What evidence does she give for her theories?

In a New Scientist interview2 Greenfield refers to two studies that she claims support her fears about children’s brain development. Only one looks at brains (Yuan et al., 2011),3 those of a small number of young adults said to have “internet addiction.” Differences were found but there is no way of knowing if these were caused by internet use or even whether they are detrimental.

The other (Bavelier et al., 2010)4 points to both positive and negative effects of using digital technology but says nothing about changes in brain structure. Greenfield’s evidence is, to say the least, rather thin.

A more measured view comes from Choudhury and McKinney (2010)5 who refer to Socrates’ doom-laden prophecies about the new-fangled technology of writing that was becoming popular with the young 2500 years ago. He spoke of the inability of written words to “speak for themselves nor teach the truth adequately to others.” C&M see modern fears about digital technology as not different from similar fears about other new technologies, such as the printed mass media. The difference now is that the latest “moral panic” about adolescents is dressed up in a cloak of neuroscience.

Greenfield has been criticised by other scientists for her unsubstantiated claims. Dr Ben Goldacre (of Bad Science) asked in 2011 “Why won’t Professor Susan Greenfield publish this theory in a scientific journal?”6

Psychology professor Dorothy Bishop7 pointed out in an open letter to Greenfield the illogicality of linking autism and internet use and challenged her to actually do some research. She said it was unkind to add to the burden of parents already accused of causing autism in their children. The National Autistic Society described Greenfield’s claims as “speculative” and “unhelpful”.

When Greenfield repeated her claims in Mind Change, Bishop felt impelled to write ‘Why most scientists don’t take Susan Greenfield seriously’.8 In this, she looked at Greenfield’s “500 peer-reviewed papers in support of the possible problematic effects” and found far fewer, many of which were newspaper articles or else irrelevant. Few claimed adverse effects from digital technology. The ones about brain plasticity did not mention digital technology. Bishop also looked at four papers that Greenfield gave as support for her autism hypothesis. These were at best irrelevant and at worst frankly weird (one linked autism prevalence with rainfall — because kids would stay indoors when it was raining and watch cable TV).

In New Scientist, Greenfield says “we should be planning a 3D environment for our children...instead of putting them in front of a 2D one”. Bishop asks whether we should therefore discourage book reading.

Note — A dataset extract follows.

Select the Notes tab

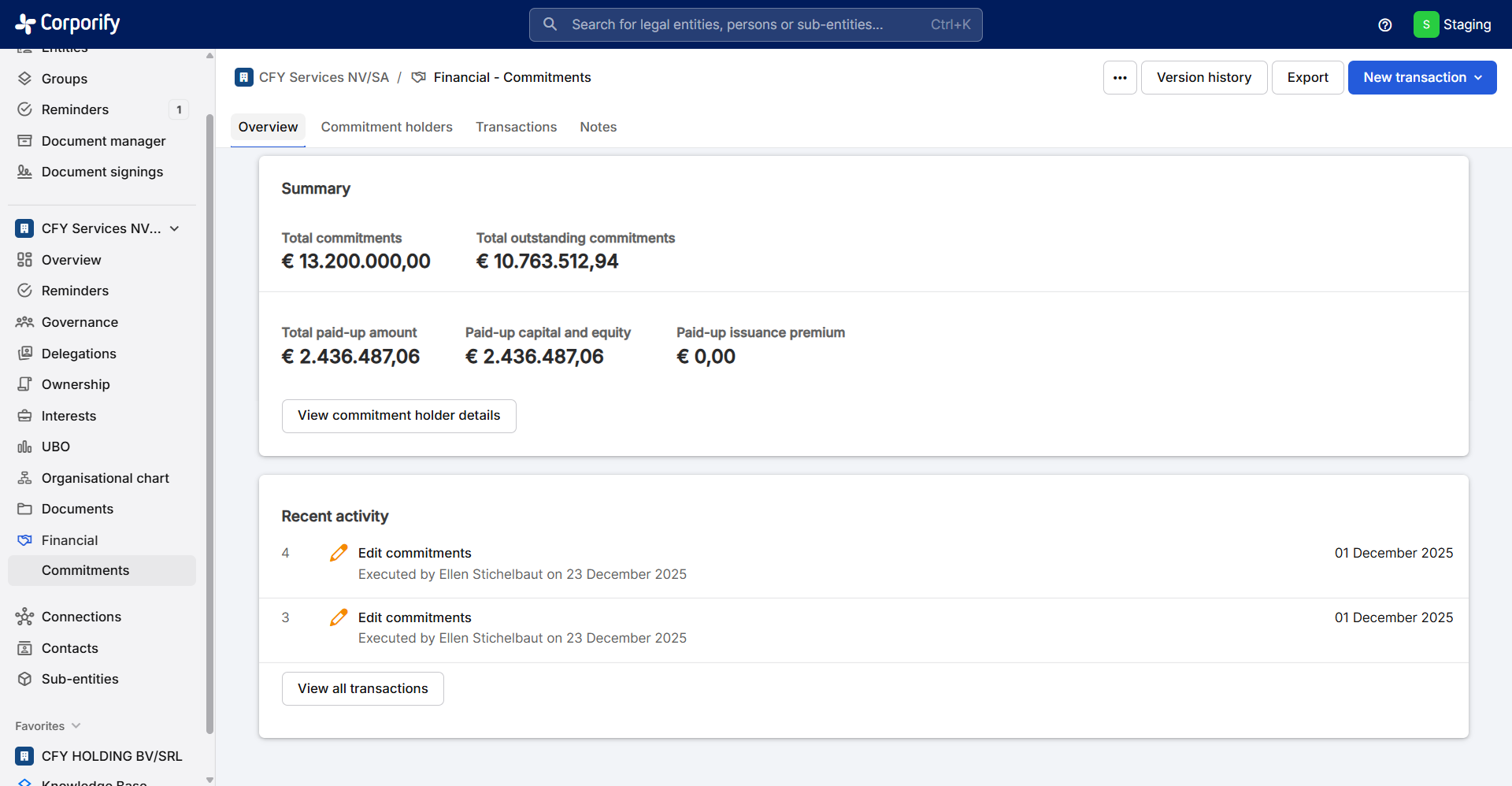point(598,127)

Asked why she didn’t do research in this area, Greenfield said that if someone gave her some money she would be happy to do it. But Greenfield was given some money, $2 million, by the Templeton Foundation in 2005 to fund the Oxford Centre for Science of the Mind. No details are available on its activity. Greenfield says “It’s not really for Dorothy [Bishop] to comment on how I run my career.”

But scientists have a duty to look to the evidence and to look for it. As the great cosmologist and populariser of science Carl Sagan said, “Extraordinary claims require extraordinary evidence.” Sadly, we do not seem to have any evidence at all.

Notes

1. Mind change: How digital technologies are leaving their mark on our brains. Random House, 2014

2. www.newscientist.com/article/mg21128236.400-susan-greenfield-living-onl…

3. www.plosone.org/article/fetchObject.action?uri=info%3Adoi%2F10.1371%2Fj…

4. www.cell.com/neuron/abstract/S0896-6273(10)00678-1

5. www.academia.edu/3670620/Digital_media_the_developing_brain_and_the_int…

6. From his book I think you’ll find it’s a little more complicated than that. Fourth Estate, 2014

7. http://deevybee.blogspot.co.uk/2011/08/open-letter-to-baroness-susan.ht…

8. deevybee.blogspot.co.uk/2014/09/why-most-scientists-dont-take-susan.html

* Perhaps the peer who reviewed them was Baroness Greenfield!